_The records_.
↓

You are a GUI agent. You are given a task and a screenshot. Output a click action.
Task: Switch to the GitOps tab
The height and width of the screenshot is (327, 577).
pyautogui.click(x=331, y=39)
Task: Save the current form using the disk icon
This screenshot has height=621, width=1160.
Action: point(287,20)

↑
↓

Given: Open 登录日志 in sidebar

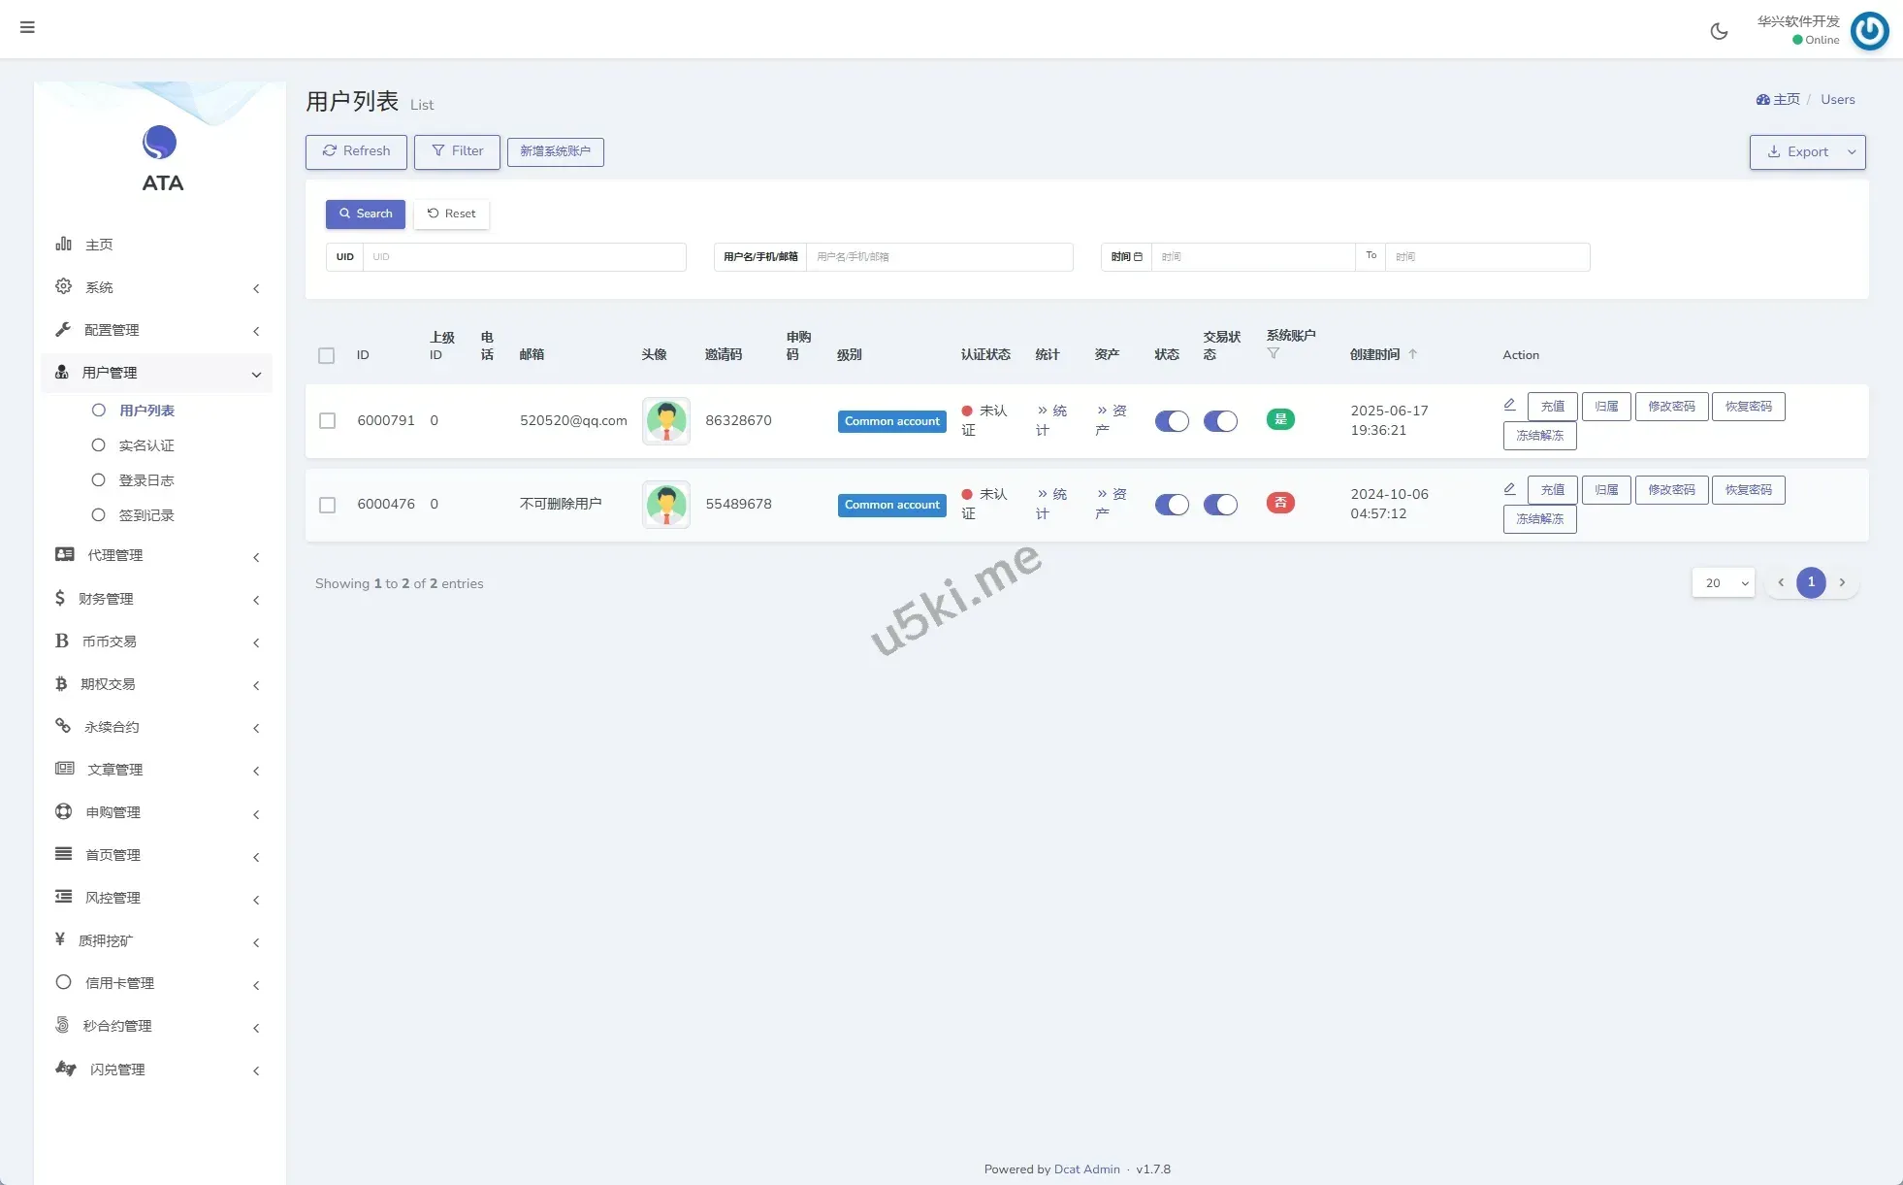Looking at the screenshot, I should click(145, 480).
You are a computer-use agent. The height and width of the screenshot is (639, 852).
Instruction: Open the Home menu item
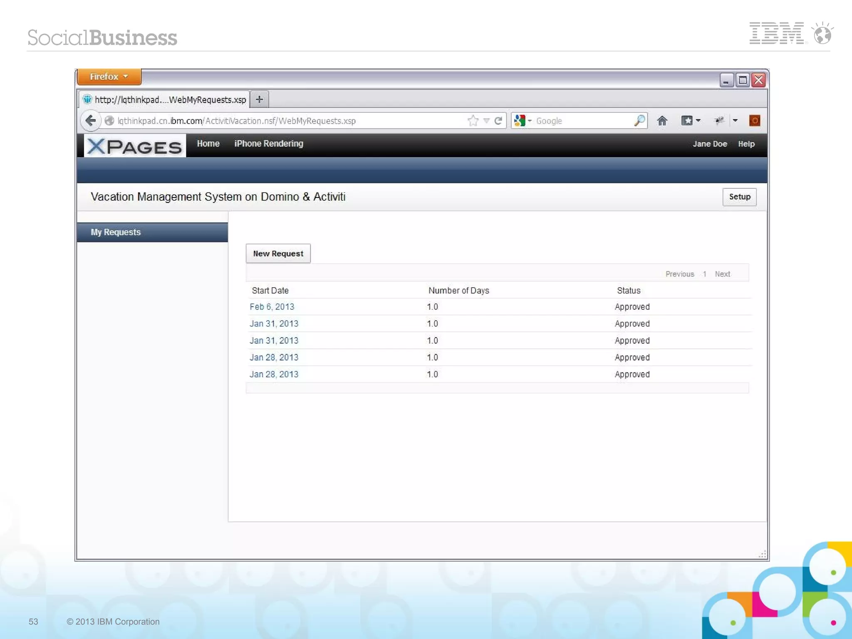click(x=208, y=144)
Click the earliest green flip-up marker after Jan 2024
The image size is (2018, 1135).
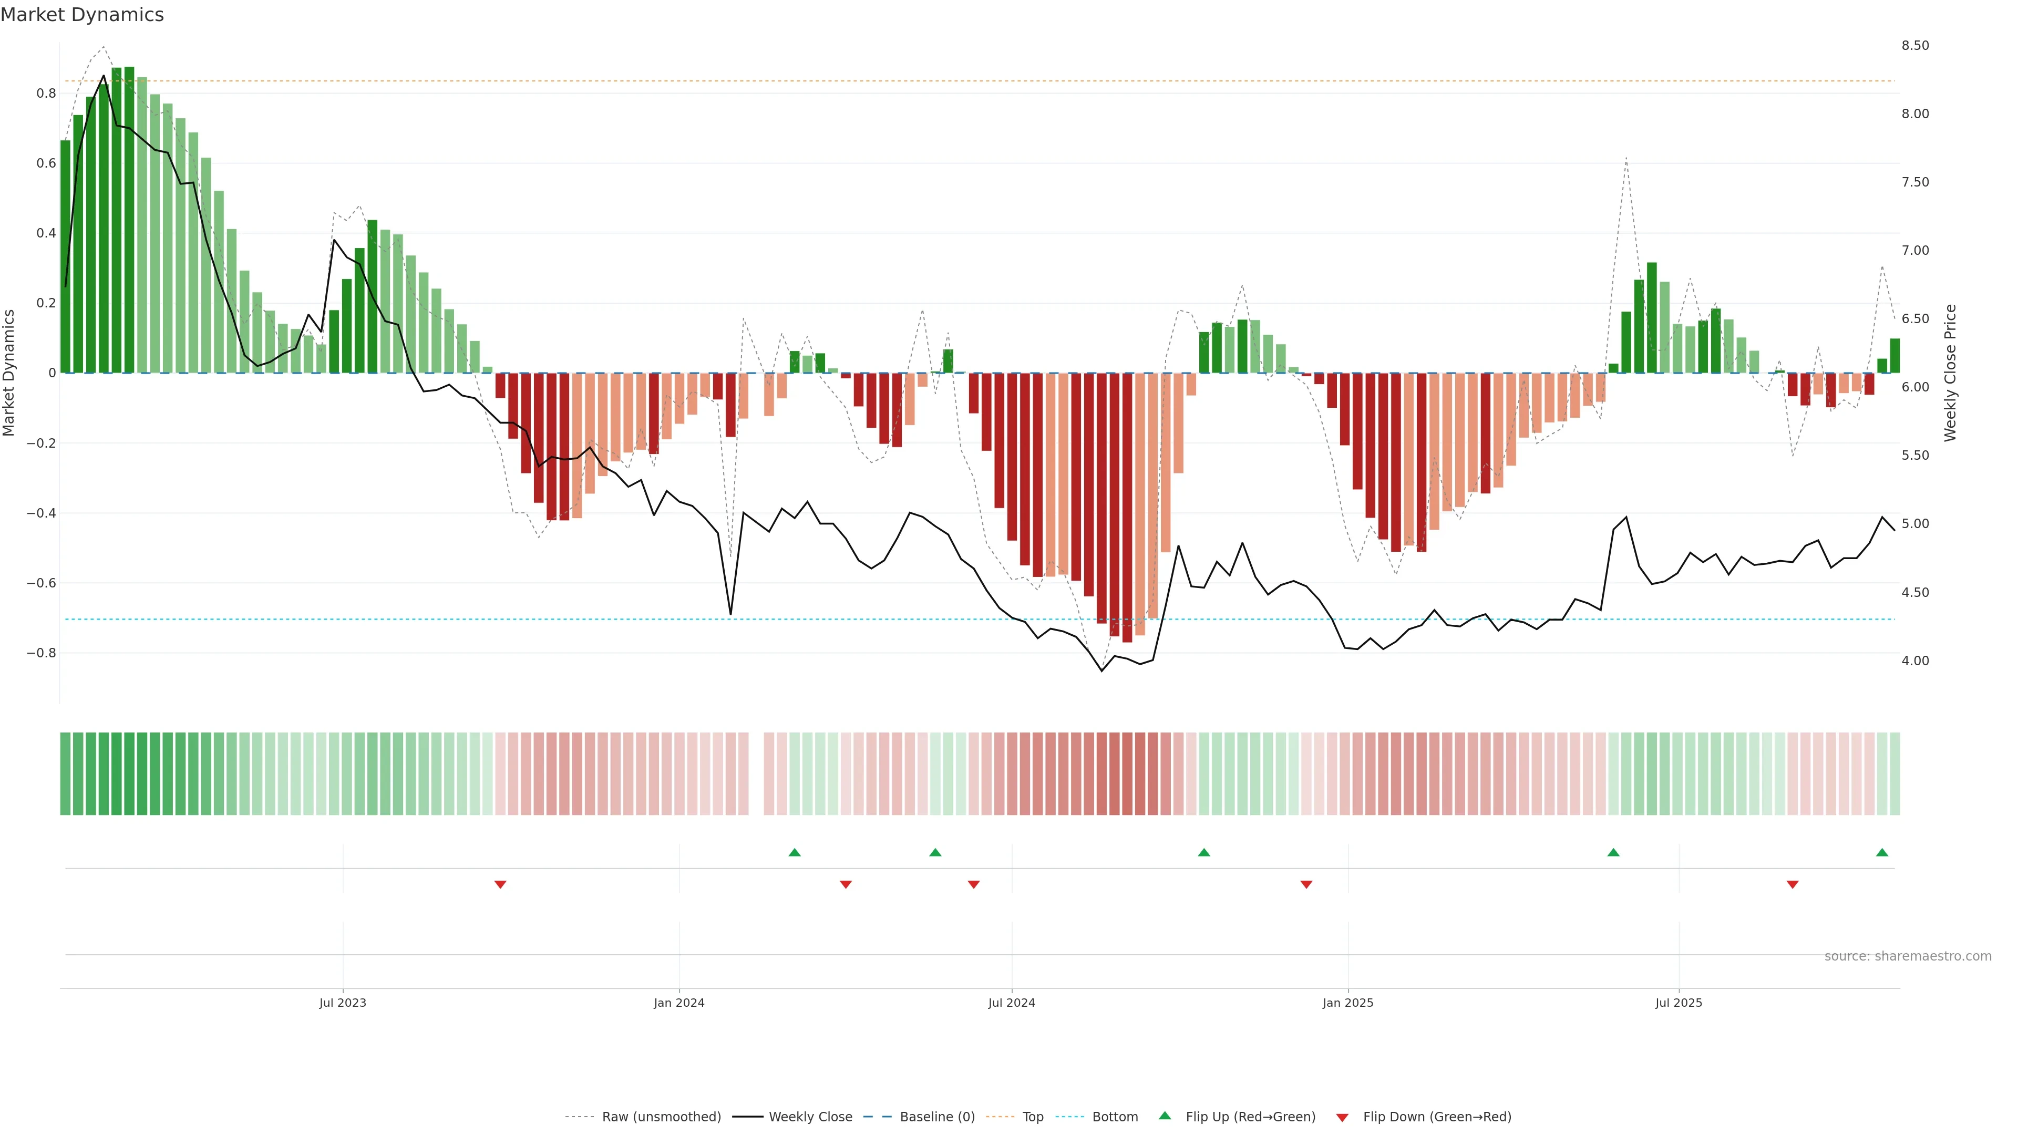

↑
↓

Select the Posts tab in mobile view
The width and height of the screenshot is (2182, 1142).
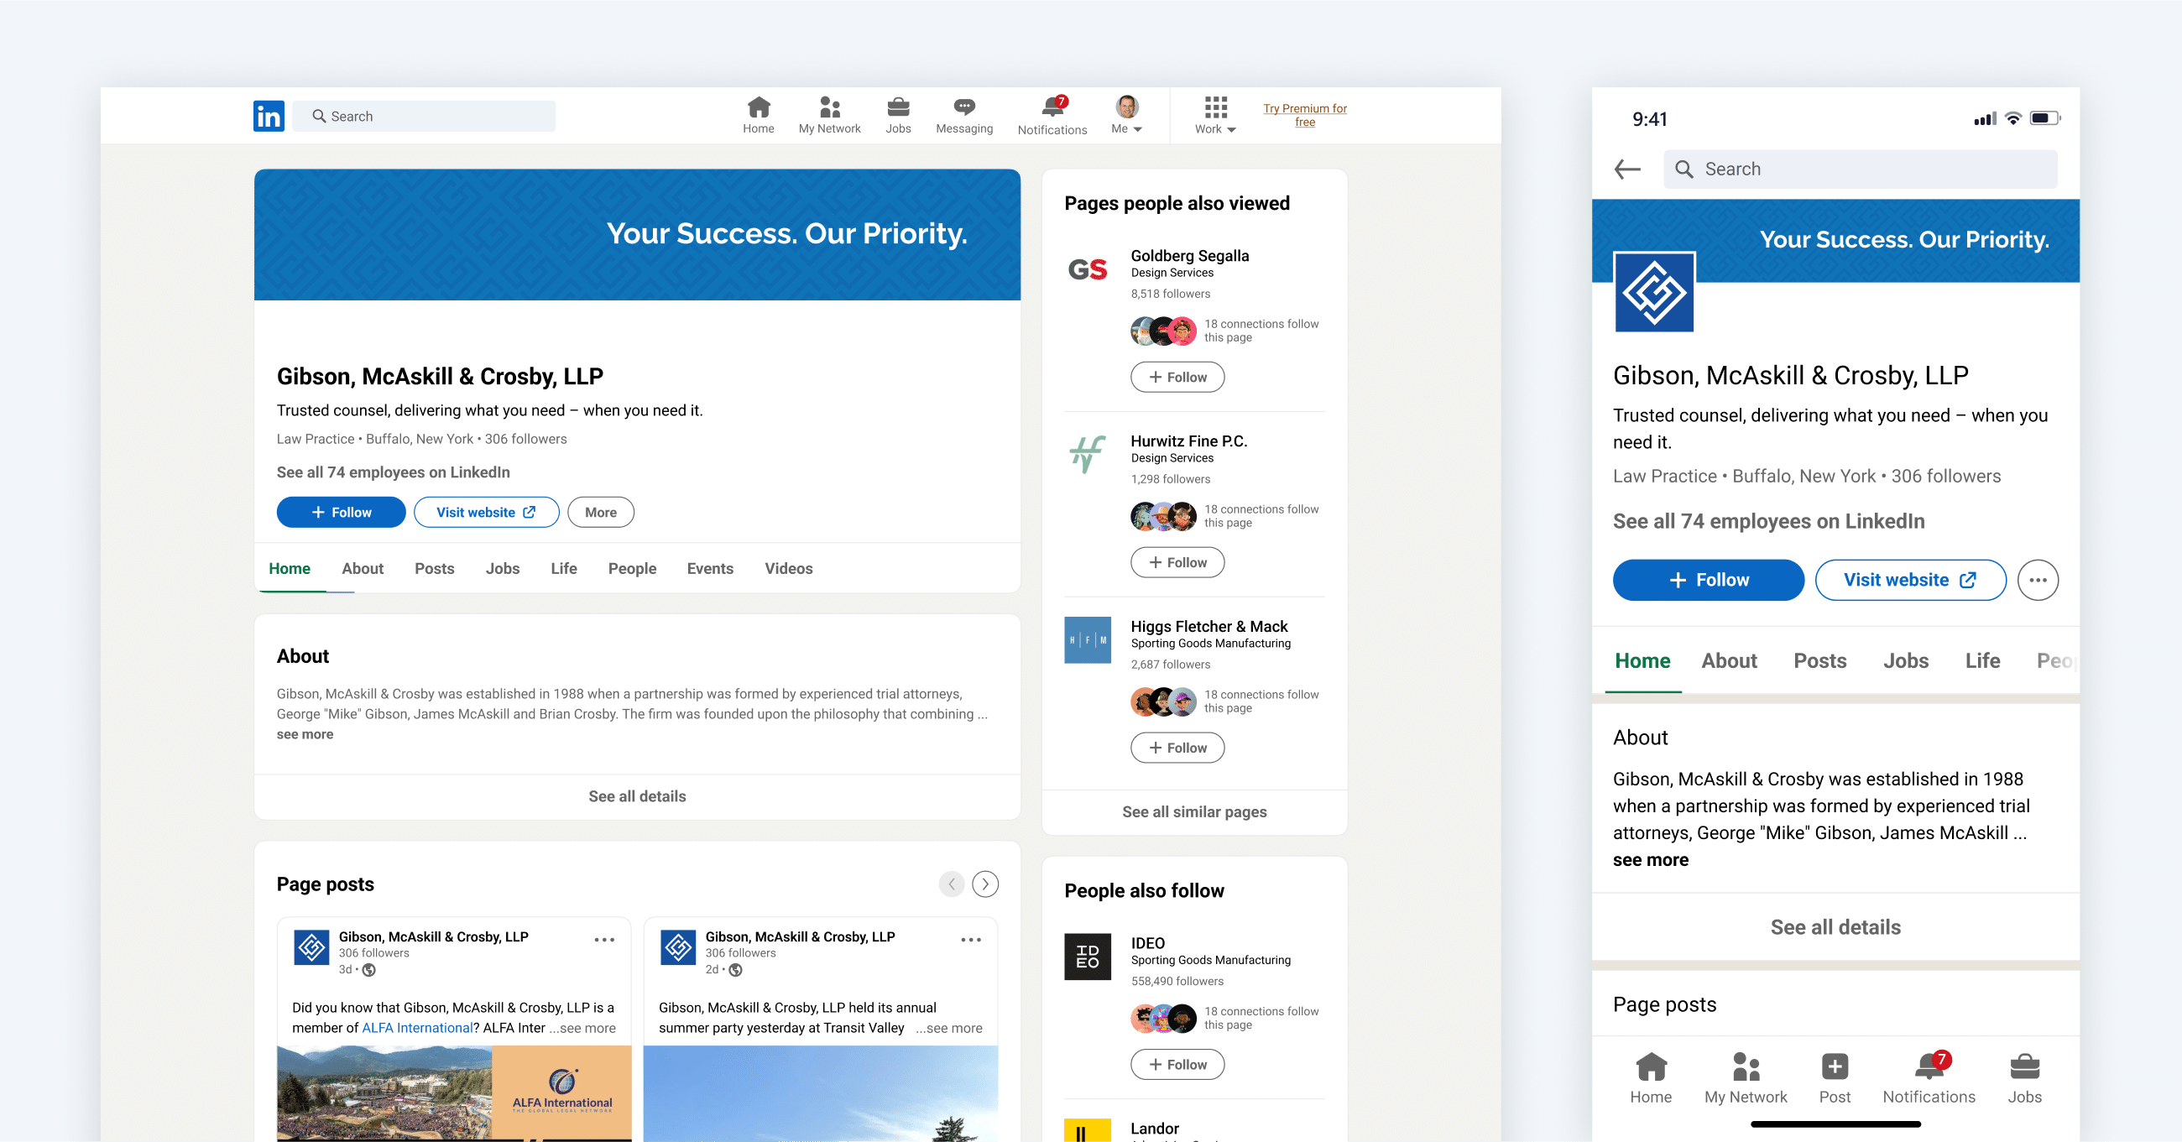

↑

Which lines of the data include "agent"? Copy each of them.

You are a GUI agent. You are given a task and a screenshot. Output a click action.
You are a computer-use agent. The height and width of the screenshot is (639, 852).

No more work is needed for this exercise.